October Term 2012 - March 18, 2013

March 18, 2013

Today the Supreme Court granted certiorari in one case of interest to the business community:

National Environmental Policy Act—Scope of Government’s Obligations—Standing and Ripeness

The National Environmental Policy Act of 1969 (“NEPA”), 42 U.S.C. § 4321 et seq., requires federal agencies to prepare a detailed environmental-impact statement informing other agencies and the public about the reasonably foreseeable environmental consequences of any “major Federal action[] significantly affecting the quality of the human environment.” 42 U.S.C.§ 4332(2)(C). In Summers v. Earth Island Institute, 555 U.S. 488, 490-97 (2009), the Supreme Court held that environmental organizations lack Article III standing to challenge Forest Service regulations excluding certain activities from review under NEPA, unless there is “a live dispute over a concrete application of those regulations.”  The Court ruled that an affidavit from an environmental organization’s member stating an intention to visit national parks in the future did not demonstrate a live dispute. Id. at 495.

Today, the Supreme Court granted certiorari in United States Forest Service v. Pacific Rivers Council, No. 12-623, to decide: (1) whether Pacific Rivers Council has Article III standing to challenge Forest Service amendments to plans governing the management of several Sierra Nevada forests; (2) whether PRC’s challenge to the amendments is ripe; and (3) whether the Forest Service has a duty under NEPA to perform environmental-impact studies when it makes broad (as opposed to site-specific) amendments to plans for managing national forests.

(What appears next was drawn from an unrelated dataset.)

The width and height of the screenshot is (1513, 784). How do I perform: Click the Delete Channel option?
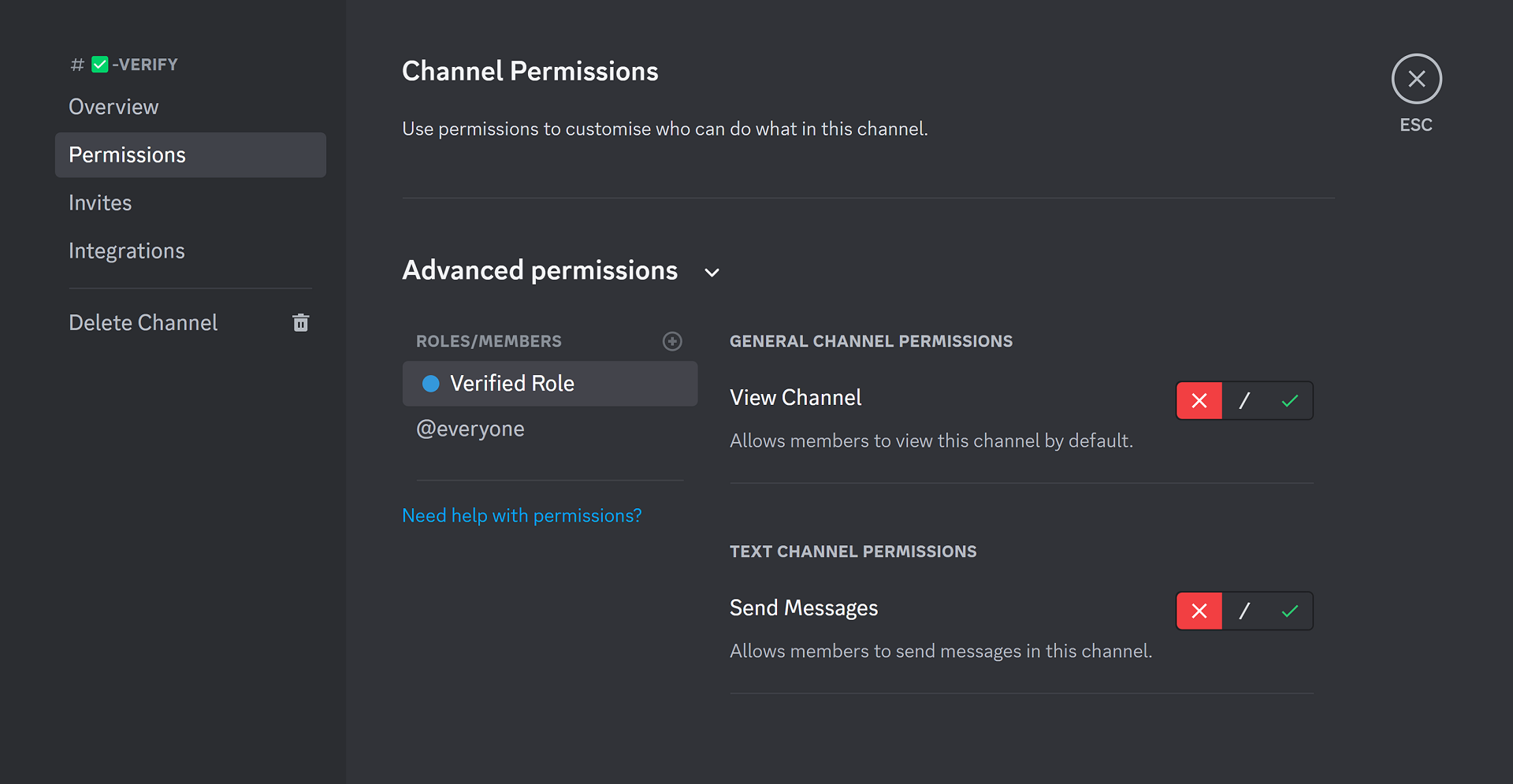tap(143, 323)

To address fire risks in the forests of the Sierra Nevada, the Forest Service issued significant, programmatic amendments to its management plans for those areas, and corresponding environmental-impact statements, in 2001 and 2004. Dissatisfied with the Forest Service’s analysis of the effects of the 2004 amendments on fish and amphibian species, PRC challenged the adequacy of the agency’s supplemental environmental-impact statement under NEPA and the Administrative Procedure Act. The district court granted summary judgment to the Forest Service, holding that the agency’s analysis was not arbitrary or capricious.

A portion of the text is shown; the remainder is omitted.